### DATA TO PROCESS

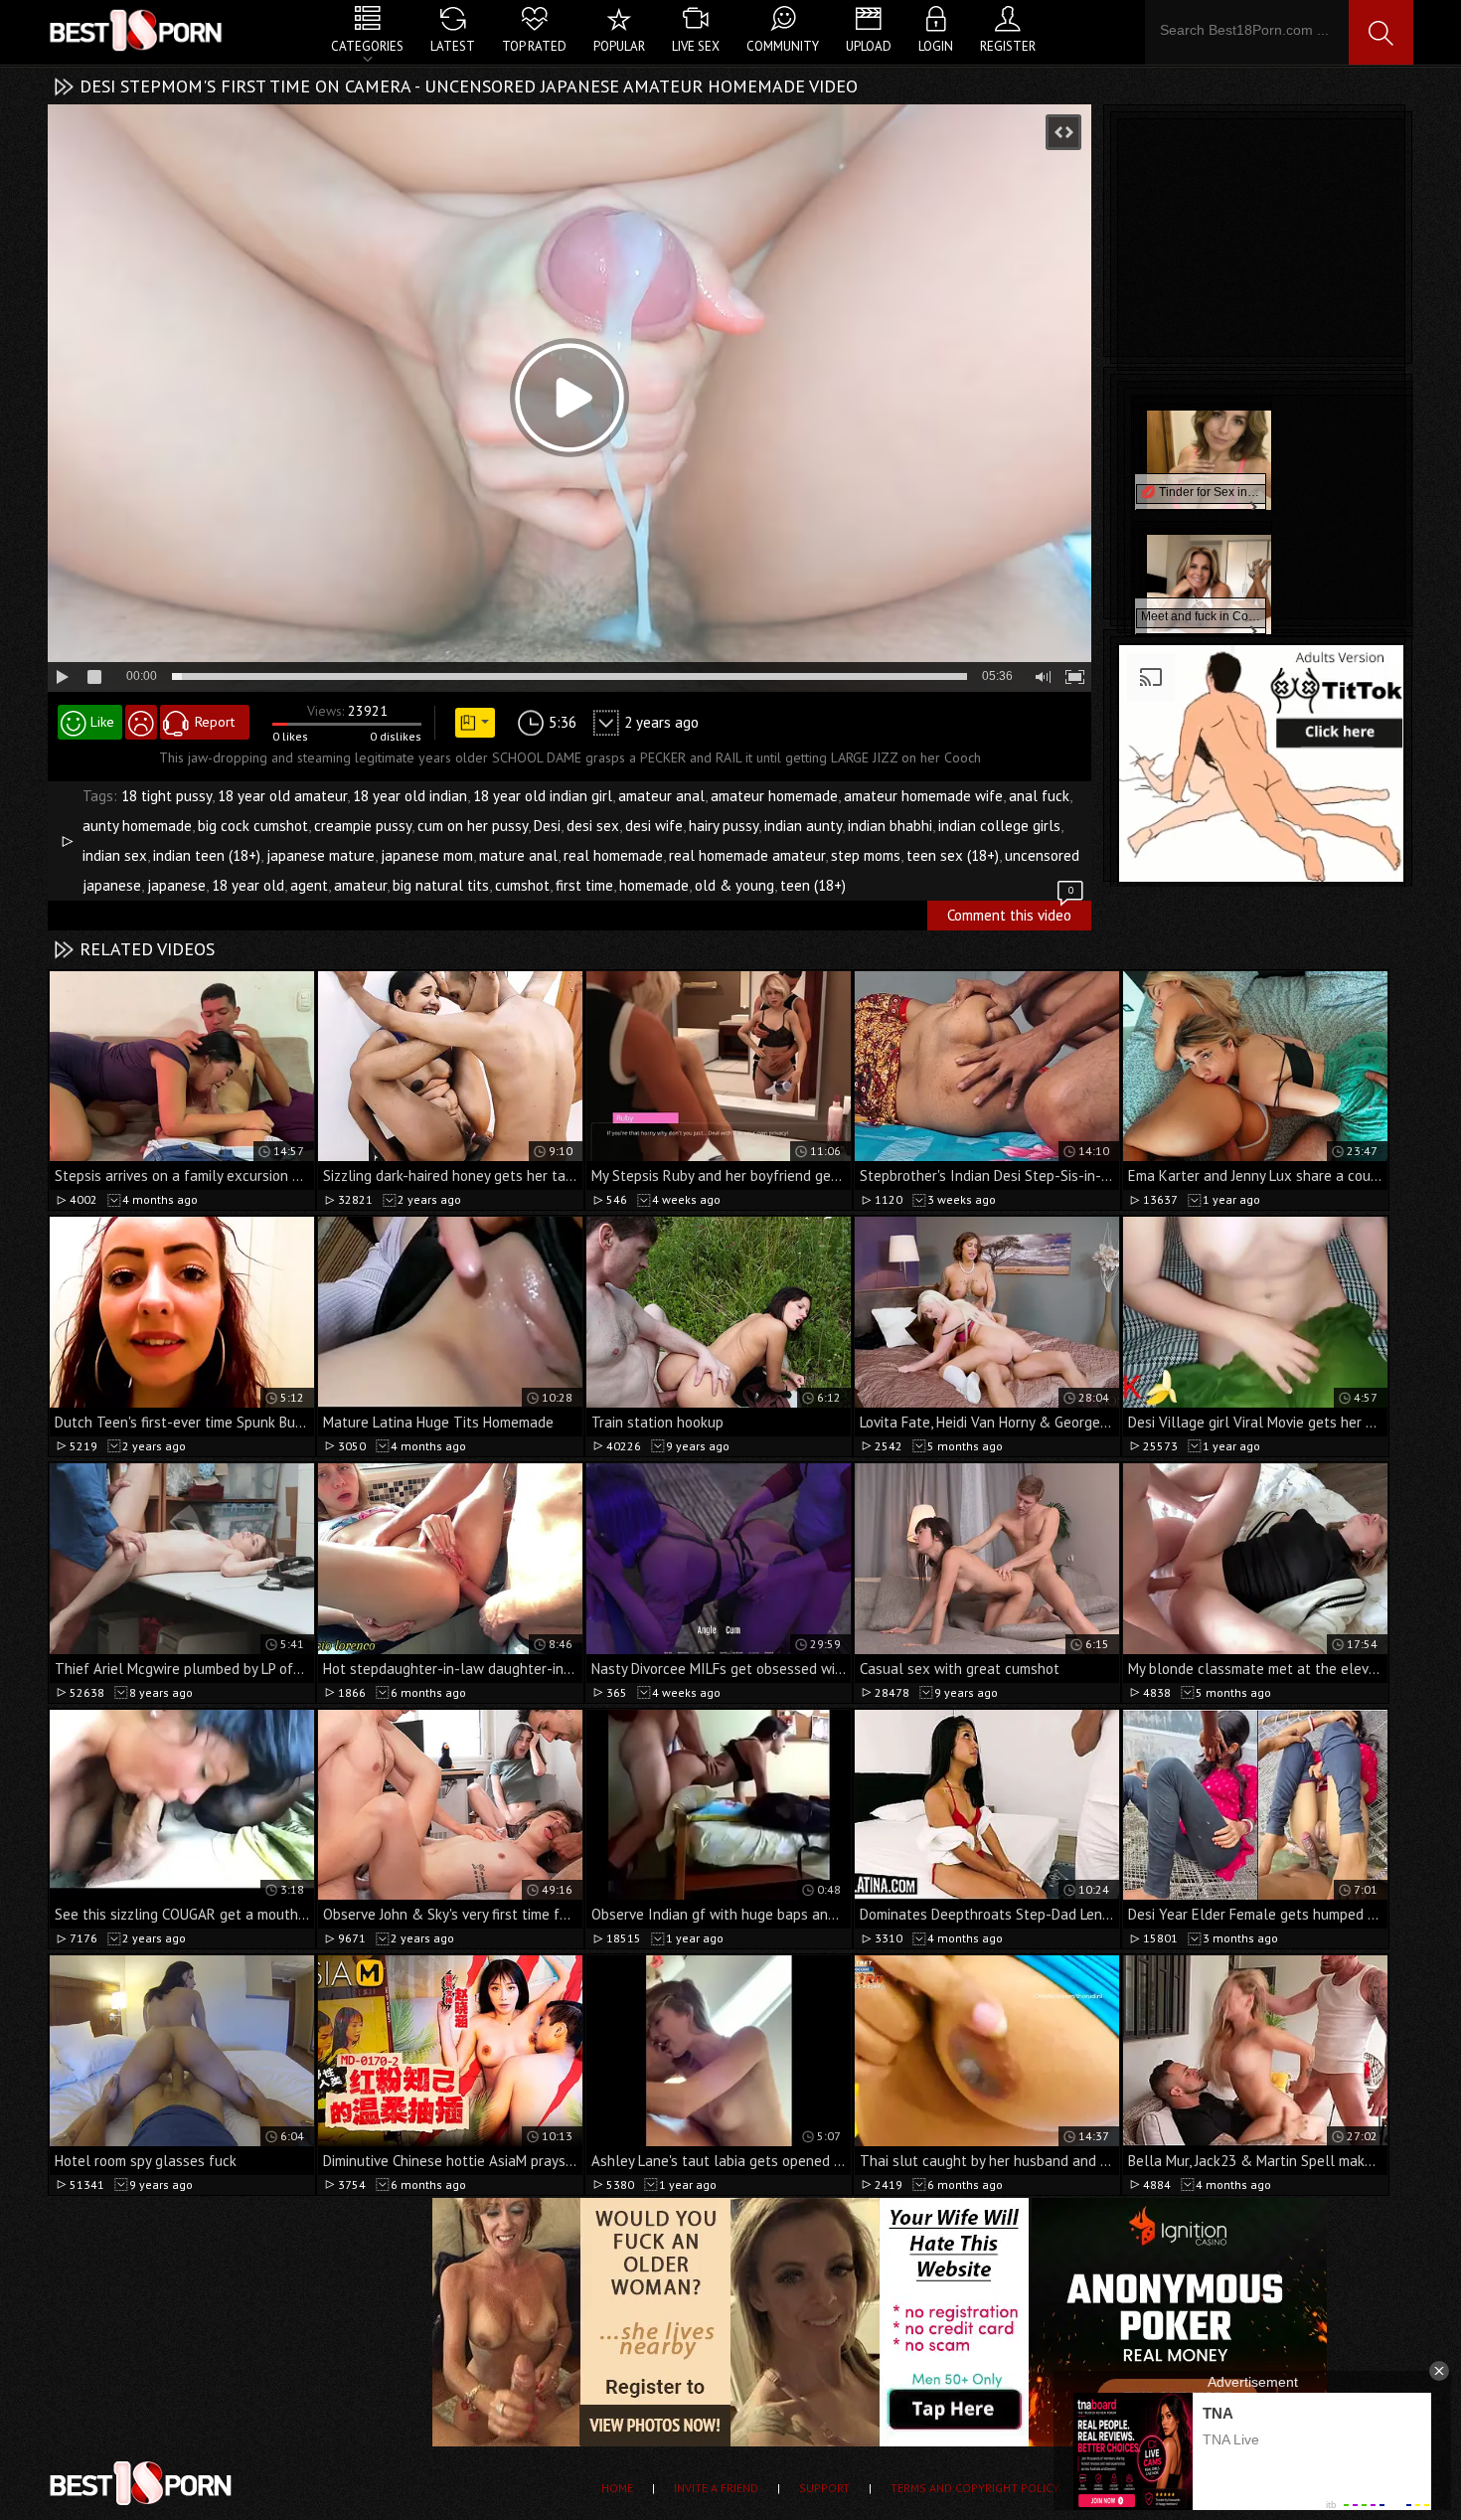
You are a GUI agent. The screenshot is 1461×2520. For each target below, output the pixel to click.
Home (617, 2487)
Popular (619, 46)
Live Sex (696, 46)
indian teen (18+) (206, 855)
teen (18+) (813, 885)
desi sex (593, 825)
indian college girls (999, 825)
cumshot (522, 885)
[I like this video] (90, 722)
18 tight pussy (166, 795)
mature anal (518, 855)
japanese (176, 885)
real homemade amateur (747, 855)
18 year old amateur (282, 795)
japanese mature (320, 855)
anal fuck (1039, 795)
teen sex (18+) (952, 855)
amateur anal (661, 795)
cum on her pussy (472, 825)
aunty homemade (137, 825)
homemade (654, 885)
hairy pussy (723, 825)
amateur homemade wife (923, 795)
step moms (865, 855)
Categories (367, 46)
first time (584, 885)
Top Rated (534, 46)
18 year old (248, 885)
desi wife (654, 825)
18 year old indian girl (542, 795)
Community (782, 46)
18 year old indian (410, 795)
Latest (452, 46)
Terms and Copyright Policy (975, 2487)
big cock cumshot (253, 825)
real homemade (613, 855)
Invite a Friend (716, 2487)
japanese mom (427, 855)
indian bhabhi (890, 825)
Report (215, 722)
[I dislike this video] (141, 722)
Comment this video (1010, 912)
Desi (547, 825)
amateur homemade (774, 795)
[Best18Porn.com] (137, 30)
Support (824, 2487)
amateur (360, 885)
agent (309, 885)
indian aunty (803, 825)
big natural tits (441, 885)
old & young (734, 885)
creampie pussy (362, 825)
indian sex (114, 855)
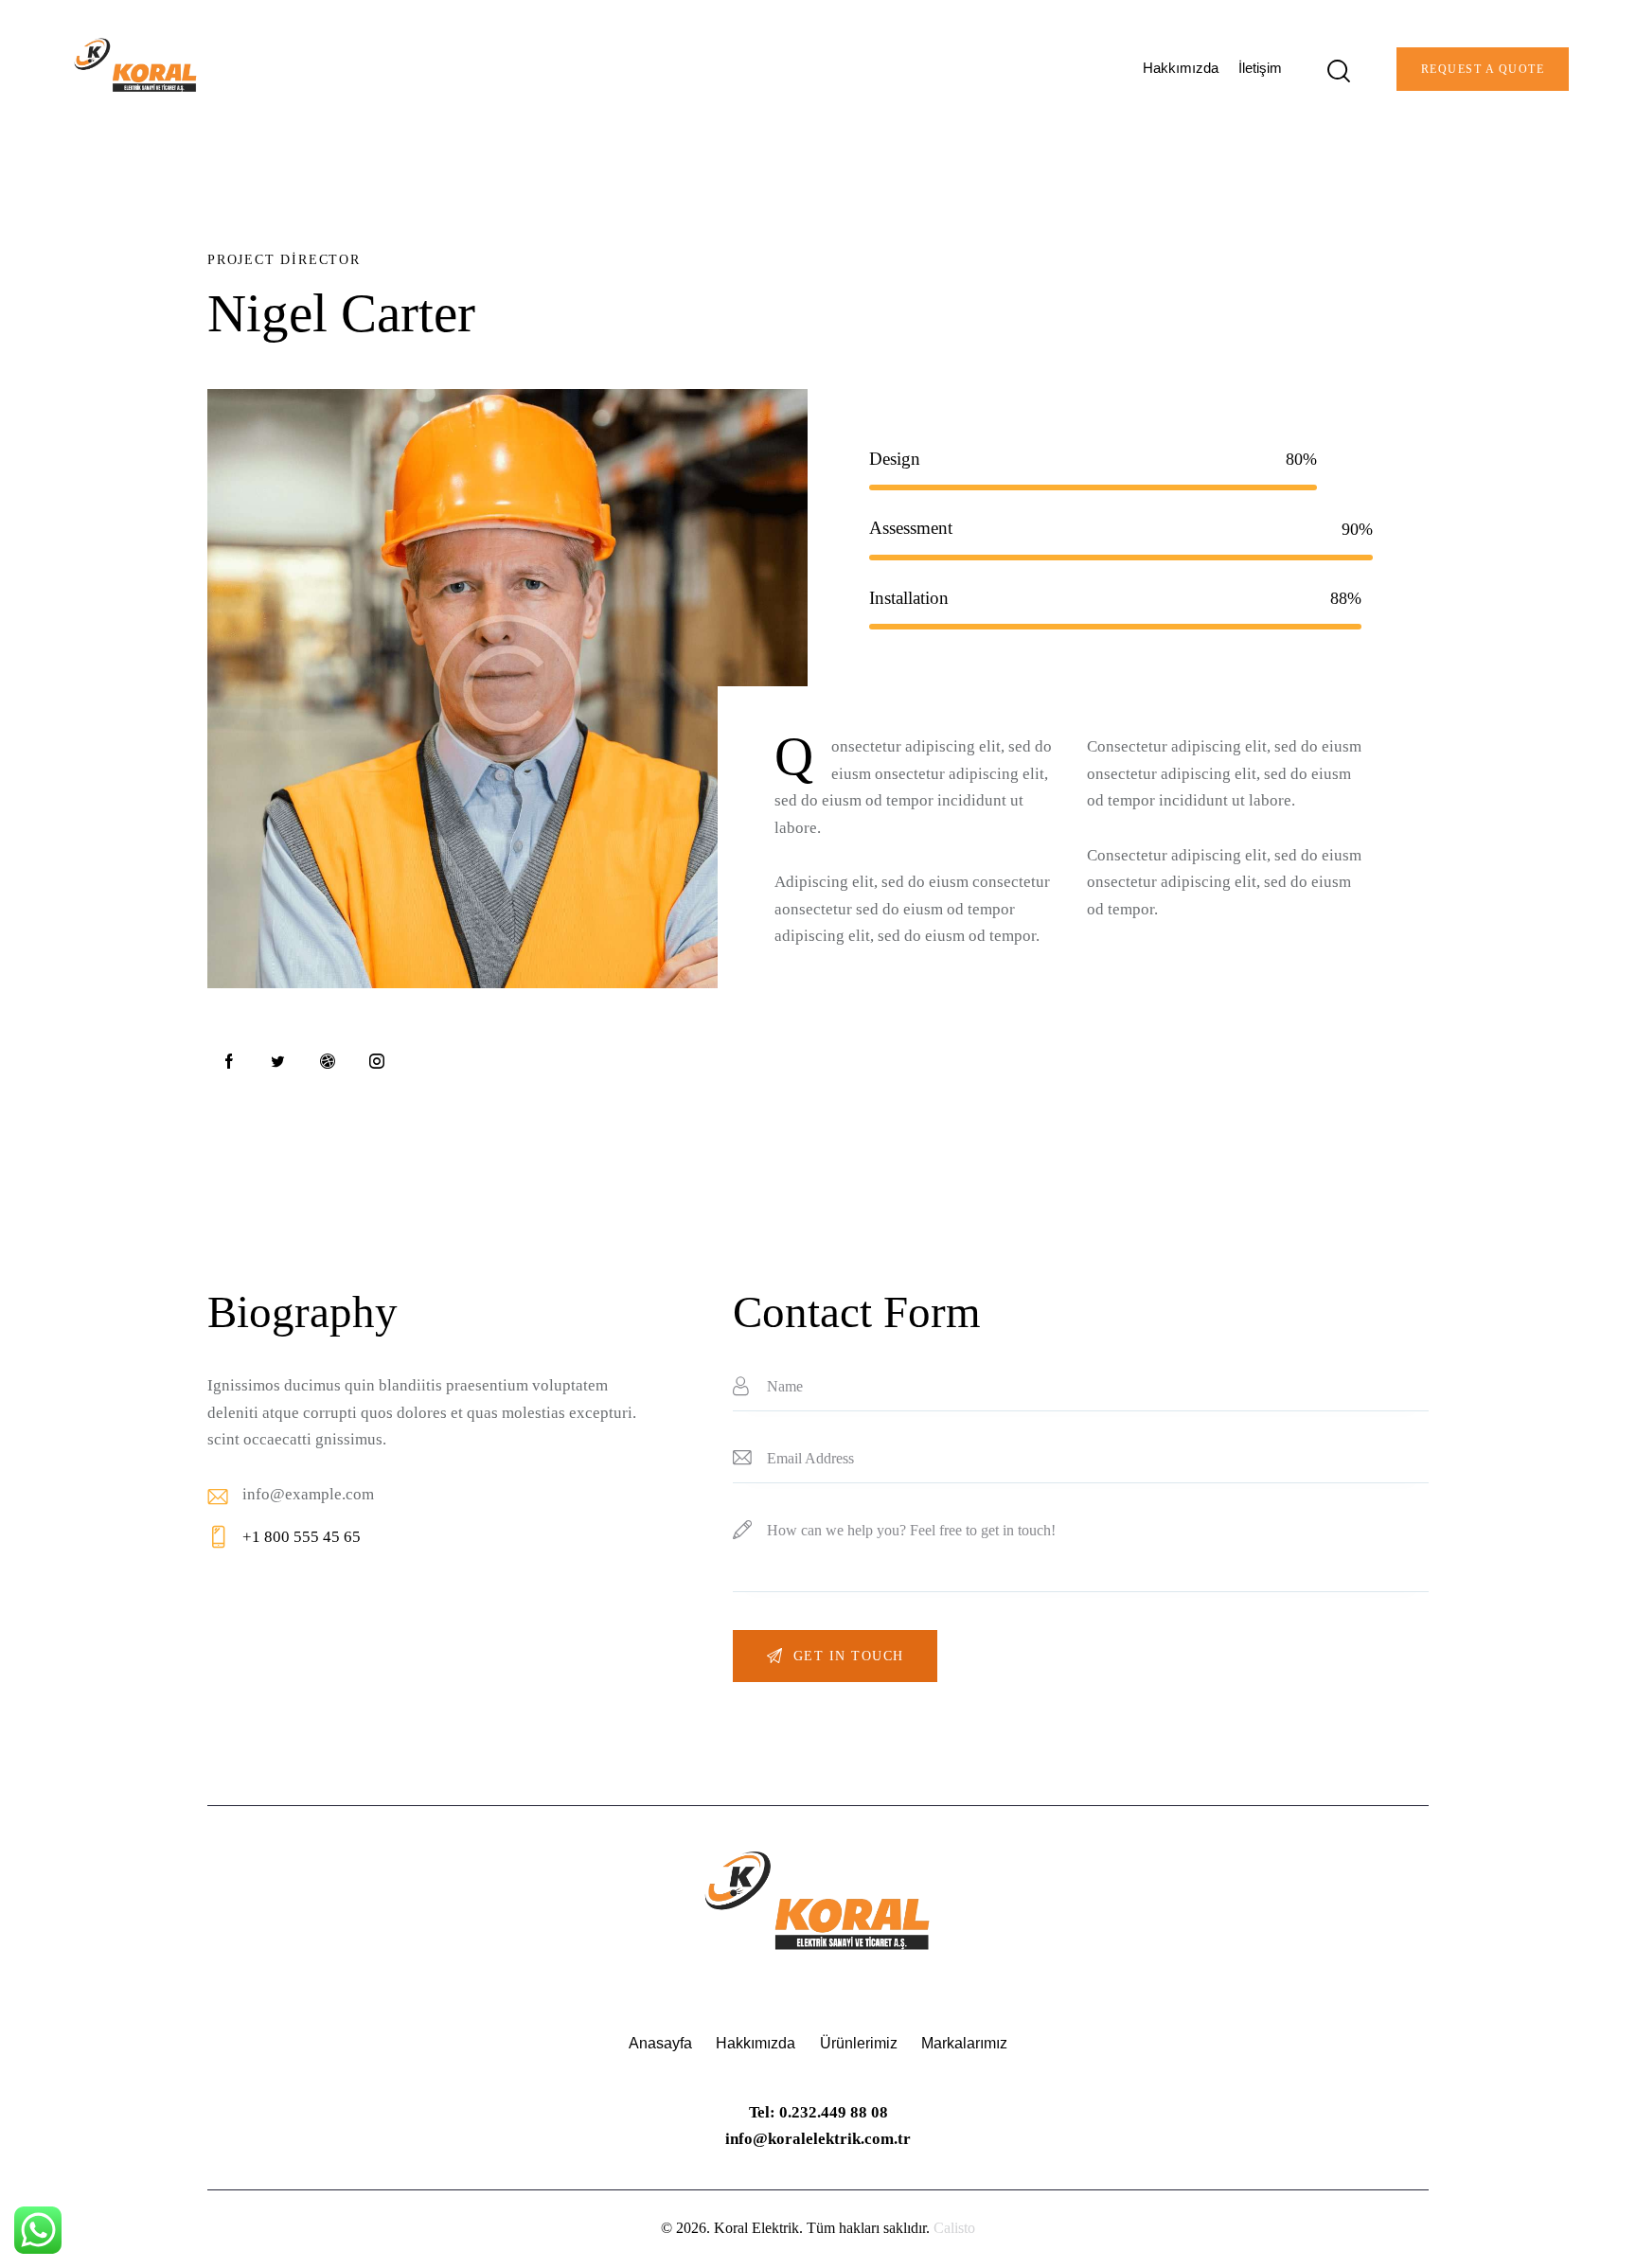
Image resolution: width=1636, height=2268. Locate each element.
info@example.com (308, 1494)
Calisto (954, 2228)
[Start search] (1337, 71)
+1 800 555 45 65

######

» EXERCISE PROMPT
Given the data above, transcribe exactly the lines from the one containing "teen (18+) (813, 885)" down to the one containing "amateur homemade wife (923, 795)", and no others.

» REPLY TO THE TASK
teen (18+) (813, 885)
desi sex (593, 825)
indian college girls (999, 825)
cumshot (522, 885)
[I like this video] (90, 722)
18 tight pussy (166, 795)
mature anal (518, 855)
japanese (176, 885)
real homemade amateur (747, 855)
18 year old amateur (282, 795)
japanese mature (320, 855)
anal fuck (1039, 795)
teen sex (18+) (952, 855)
amateur anal (661, 795)
cum on her pussy (472, 825)
aunty homemade (137, 825)
homemade (654, 885)
hairy pussy (723, 825)
amateur homemade wife (923, 795)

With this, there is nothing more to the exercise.